→ **Task details**: Output exactly the lines below, starting with the line that has "Instruction: Open the Portfolio page" and going on through the line that has "Task: Open the kebab", both included, and no other lines.

--- START ---

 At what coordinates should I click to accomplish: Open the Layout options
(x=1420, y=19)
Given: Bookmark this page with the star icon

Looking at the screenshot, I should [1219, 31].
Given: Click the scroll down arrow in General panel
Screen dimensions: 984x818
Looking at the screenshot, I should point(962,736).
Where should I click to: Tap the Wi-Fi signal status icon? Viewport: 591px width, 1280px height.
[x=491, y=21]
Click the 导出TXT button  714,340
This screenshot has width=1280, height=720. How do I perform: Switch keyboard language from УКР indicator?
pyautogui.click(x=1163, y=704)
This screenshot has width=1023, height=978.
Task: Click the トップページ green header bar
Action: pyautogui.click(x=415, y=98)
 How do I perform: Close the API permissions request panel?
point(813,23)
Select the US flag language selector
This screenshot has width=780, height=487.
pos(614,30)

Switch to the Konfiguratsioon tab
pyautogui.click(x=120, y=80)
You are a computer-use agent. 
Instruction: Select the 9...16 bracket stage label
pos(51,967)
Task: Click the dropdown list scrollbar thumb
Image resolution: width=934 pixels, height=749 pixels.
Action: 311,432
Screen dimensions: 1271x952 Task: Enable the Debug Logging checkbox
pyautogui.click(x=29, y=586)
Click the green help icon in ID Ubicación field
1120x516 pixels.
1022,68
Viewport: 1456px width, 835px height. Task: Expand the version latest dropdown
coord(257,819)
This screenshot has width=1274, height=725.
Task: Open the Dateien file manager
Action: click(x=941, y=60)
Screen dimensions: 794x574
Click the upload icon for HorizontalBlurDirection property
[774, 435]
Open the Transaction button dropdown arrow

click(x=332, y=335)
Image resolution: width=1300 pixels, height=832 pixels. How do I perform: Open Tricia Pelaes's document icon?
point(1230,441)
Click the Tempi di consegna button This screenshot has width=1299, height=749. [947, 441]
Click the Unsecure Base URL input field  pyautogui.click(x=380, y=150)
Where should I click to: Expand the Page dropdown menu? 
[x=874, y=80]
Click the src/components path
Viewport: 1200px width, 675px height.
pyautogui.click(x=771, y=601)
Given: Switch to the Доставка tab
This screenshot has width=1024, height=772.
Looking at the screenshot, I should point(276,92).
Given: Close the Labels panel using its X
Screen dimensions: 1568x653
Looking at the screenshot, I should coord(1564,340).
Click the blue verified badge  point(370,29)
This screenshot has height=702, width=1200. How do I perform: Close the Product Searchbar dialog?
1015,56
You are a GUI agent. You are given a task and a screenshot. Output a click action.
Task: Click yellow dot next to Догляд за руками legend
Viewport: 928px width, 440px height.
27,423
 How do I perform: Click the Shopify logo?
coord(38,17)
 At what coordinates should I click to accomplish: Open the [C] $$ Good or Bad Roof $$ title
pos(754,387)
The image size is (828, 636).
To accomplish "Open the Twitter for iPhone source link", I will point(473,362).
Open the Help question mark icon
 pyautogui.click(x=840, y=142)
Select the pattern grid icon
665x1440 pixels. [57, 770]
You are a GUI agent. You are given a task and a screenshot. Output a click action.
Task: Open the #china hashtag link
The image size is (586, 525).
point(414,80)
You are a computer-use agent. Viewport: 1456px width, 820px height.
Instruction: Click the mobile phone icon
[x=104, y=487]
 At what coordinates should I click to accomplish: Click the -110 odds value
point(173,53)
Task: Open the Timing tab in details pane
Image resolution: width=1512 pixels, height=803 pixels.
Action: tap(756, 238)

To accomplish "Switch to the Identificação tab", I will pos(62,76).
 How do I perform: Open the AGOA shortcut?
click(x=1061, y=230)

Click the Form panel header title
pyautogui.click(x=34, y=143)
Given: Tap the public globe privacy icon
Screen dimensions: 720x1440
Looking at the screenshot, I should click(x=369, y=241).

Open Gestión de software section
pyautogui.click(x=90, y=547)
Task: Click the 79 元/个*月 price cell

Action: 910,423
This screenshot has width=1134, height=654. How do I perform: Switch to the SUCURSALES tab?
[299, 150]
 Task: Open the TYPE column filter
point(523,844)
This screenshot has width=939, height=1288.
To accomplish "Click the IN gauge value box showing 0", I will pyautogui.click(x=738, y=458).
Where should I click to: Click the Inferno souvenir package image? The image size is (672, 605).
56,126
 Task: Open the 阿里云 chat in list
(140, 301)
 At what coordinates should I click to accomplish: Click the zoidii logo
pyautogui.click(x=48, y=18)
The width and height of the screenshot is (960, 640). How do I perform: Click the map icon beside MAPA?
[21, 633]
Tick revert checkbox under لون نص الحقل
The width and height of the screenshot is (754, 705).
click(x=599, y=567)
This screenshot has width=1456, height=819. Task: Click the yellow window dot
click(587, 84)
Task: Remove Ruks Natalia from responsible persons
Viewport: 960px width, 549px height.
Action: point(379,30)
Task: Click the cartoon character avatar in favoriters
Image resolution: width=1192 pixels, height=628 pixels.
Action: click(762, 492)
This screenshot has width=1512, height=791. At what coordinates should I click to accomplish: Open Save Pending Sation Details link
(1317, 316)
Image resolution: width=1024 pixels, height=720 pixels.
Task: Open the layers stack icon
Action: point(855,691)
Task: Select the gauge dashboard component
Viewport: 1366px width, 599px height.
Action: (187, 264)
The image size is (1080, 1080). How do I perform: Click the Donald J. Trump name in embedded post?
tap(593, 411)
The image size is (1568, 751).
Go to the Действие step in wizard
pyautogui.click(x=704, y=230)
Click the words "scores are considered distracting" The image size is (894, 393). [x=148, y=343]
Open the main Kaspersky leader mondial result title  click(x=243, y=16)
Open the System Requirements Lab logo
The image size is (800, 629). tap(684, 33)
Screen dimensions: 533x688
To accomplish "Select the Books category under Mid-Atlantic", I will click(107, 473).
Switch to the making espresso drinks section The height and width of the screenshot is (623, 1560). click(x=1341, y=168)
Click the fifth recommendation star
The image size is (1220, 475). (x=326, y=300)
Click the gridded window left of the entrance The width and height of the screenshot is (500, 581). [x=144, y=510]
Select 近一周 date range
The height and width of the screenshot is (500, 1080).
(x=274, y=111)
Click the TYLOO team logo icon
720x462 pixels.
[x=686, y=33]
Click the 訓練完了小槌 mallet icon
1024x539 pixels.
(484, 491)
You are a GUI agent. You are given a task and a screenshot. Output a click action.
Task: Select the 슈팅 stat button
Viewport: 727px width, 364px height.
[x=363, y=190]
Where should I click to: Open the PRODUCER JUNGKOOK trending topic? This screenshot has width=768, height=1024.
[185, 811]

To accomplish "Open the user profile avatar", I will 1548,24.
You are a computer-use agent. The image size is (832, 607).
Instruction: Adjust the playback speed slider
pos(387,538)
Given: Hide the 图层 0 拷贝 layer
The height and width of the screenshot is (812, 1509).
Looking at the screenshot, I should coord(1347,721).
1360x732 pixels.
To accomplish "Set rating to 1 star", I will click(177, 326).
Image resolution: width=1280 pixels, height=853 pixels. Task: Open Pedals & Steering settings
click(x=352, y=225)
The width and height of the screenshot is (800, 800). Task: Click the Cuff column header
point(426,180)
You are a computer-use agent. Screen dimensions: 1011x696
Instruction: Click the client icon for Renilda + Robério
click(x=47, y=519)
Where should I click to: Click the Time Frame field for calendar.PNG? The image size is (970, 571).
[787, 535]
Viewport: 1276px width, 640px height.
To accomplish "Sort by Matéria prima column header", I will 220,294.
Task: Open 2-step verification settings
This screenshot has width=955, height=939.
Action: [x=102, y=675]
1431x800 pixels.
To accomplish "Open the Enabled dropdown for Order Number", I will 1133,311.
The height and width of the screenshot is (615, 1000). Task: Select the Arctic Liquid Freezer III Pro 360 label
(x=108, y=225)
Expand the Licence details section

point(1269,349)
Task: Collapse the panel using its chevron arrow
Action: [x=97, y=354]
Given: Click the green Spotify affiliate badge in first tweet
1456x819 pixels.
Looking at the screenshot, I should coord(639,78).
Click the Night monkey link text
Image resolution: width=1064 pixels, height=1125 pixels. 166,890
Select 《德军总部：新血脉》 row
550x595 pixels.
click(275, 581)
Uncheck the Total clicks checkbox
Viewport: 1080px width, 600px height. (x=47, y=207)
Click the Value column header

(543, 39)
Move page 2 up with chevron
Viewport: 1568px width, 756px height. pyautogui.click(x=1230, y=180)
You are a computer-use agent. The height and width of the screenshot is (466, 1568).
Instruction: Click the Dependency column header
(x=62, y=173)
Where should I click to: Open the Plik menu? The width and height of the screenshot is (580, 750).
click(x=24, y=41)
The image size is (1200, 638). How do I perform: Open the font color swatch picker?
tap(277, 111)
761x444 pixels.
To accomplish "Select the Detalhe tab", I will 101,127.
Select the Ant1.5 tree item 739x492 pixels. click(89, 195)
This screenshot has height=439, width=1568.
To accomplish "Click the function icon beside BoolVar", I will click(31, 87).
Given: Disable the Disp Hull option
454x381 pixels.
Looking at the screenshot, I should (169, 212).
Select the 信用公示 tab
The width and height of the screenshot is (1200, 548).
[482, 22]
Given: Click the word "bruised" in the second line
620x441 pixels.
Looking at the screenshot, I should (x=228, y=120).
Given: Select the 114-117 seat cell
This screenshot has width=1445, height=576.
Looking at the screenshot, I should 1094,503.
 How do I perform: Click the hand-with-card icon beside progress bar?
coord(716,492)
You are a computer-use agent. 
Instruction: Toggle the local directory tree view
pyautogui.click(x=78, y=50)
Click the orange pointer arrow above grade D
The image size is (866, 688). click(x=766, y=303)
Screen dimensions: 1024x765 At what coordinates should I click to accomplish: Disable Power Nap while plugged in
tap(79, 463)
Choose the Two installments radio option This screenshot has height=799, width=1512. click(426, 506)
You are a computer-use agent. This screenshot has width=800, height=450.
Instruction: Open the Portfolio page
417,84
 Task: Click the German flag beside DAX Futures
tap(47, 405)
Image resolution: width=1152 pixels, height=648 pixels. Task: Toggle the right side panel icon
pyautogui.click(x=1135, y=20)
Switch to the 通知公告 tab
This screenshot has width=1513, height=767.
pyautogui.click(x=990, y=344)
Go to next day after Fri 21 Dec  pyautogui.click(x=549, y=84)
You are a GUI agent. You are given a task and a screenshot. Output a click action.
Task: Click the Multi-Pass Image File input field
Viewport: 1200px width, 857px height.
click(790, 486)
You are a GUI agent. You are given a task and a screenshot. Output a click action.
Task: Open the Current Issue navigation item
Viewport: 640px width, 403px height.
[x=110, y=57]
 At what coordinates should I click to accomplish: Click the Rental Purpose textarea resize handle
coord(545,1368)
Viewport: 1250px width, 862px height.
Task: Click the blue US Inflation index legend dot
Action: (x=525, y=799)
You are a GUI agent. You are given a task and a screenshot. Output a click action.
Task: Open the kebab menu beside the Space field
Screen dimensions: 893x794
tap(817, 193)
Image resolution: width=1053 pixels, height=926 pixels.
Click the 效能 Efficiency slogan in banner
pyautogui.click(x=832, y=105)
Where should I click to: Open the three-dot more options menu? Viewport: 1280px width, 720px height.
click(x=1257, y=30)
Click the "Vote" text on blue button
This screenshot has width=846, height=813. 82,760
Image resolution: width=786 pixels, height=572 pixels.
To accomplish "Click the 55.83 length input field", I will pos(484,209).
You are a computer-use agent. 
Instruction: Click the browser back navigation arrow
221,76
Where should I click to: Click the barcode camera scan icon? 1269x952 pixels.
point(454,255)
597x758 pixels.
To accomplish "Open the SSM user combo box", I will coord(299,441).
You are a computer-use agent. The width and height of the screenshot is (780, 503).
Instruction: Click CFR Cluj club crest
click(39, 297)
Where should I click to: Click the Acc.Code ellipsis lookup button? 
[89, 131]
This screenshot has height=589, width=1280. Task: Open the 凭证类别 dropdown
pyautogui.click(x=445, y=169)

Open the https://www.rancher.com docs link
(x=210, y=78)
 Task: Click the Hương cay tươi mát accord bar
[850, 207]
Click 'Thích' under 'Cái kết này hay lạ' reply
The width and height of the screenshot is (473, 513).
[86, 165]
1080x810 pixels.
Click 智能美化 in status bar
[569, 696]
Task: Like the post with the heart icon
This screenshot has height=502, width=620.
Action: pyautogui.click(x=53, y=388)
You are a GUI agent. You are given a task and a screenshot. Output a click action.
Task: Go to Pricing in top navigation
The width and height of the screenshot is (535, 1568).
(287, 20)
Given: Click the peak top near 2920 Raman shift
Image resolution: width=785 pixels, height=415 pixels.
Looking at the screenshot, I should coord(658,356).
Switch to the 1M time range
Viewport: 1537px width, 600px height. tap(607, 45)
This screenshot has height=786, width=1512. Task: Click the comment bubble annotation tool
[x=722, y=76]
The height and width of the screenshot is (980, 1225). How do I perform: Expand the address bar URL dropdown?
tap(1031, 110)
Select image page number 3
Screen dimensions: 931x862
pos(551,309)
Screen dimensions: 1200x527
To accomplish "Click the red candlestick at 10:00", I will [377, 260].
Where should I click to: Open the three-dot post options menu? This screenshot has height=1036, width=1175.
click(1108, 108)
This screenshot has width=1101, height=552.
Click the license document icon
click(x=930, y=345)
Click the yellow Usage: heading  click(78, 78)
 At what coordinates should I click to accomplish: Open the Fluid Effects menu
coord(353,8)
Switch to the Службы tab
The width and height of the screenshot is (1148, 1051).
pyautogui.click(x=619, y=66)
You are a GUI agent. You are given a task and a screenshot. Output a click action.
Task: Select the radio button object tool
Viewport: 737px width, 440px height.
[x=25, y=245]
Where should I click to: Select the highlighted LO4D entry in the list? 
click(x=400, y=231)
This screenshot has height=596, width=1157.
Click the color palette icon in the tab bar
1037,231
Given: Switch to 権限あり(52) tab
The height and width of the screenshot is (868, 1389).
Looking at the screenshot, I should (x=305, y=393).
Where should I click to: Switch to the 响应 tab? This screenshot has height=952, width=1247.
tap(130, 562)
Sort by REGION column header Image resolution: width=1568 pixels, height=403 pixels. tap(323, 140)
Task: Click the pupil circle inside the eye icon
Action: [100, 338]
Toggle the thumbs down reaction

--- END ---

→ **Solution for this problem**:
Instruction: Open the Portfolio page
417,84
 Task: Click the German flag beside DAX Futures
tap(47, 405)
Image resolution: width=1152 pixels, height=648 pixels. Task: Toggle the right side panel icon
pyautogui.click(x=1135, y=20)
Switch to the 通知公告 tab
This screenshot has width=1513, height=767.
pyautogui.click(x=990, y=344)
Go to next day after Fri 21 Dec  pyautogui.click(x=549, y=84)
You are a GUI agent. You are given a task and a screenshot. Output a click action.
Task: Click the Multi-Pass Image File input field
Viewport: 1200px width, 857px height.
click(790, 486)
You are a GUI agent. You are given a task and a screenshot. Output a click action.
Task: Open the Current Issue navigation item
Viewport: 640px width, 403px height.
[x=110, y=57]
 At what coordinates should I click to accomplish: Click the Rental Purpose textarea resize handle
coord(545,1368)
Viewport: 1250px width, 862px height.
Task: Click the blue US Inflation index legend dot
Action: (x=525, y=799)
You are a GUI agent. You are given a task and a screenshot. Output a click action.
Task: Open the kebab menu beside the Space field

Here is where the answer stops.